### [Data extract]
○ ○ ○
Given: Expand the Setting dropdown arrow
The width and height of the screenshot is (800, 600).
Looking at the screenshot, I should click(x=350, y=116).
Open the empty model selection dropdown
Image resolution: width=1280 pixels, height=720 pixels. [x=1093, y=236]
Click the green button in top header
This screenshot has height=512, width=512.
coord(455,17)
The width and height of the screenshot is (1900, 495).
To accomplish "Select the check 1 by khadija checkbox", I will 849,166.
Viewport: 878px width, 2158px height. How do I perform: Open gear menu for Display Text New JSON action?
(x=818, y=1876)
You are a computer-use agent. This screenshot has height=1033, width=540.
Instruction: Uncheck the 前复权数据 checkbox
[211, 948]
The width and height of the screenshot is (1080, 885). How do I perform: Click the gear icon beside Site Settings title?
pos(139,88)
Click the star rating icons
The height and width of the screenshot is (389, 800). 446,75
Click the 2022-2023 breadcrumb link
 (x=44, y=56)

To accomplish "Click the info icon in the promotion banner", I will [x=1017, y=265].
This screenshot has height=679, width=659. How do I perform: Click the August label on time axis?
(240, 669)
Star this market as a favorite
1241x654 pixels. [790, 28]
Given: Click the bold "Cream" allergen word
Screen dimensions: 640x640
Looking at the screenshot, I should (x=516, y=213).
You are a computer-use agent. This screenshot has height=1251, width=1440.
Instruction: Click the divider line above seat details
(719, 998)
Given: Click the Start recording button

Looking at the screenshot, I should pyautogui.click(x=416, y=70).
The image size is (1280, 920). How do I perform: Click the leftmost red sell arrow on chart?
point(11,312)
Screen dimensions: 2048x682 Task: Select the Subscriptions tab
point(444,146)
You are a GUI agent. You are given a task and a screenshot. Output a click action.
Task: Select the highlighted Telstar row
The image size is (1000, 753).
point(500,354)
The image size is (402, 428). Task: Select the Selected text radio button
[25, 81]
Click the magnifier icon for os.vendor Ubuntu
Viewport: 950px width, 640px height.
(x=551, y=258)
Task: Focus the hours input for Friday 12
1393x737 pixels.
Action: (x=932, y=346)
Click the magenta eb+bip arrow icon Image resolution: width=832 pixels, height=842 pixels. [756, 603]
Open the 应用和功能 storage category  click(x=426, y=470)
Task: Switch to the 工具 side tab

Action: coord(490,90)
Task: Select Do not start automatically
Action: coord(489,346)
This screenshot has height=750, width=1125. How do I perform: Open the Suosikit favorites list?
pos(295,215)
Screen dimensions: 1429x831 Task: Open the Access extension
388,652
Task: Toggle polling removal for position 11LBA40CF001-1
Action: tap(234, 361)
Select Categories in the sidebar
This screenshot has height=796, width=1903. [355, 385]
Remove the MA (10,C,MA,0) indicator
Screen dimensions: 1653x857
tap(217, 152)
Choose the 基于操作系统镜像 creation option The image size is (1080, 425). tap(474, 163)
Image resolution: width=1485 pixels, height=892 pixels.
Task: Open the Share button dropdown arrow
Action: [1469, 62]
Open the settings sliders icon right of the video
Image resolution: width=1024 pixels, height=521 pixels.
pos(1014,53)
○ ○ ○
### [Work instruction]
Beginning at the line that holds "Open the settings", reproduce each line of the records above down to and including the last one.

### [Task output]
Open the settings sliders icon right of the video
Image resolution: width=1024 pixels, height=521 pixels.
pos(1014,53)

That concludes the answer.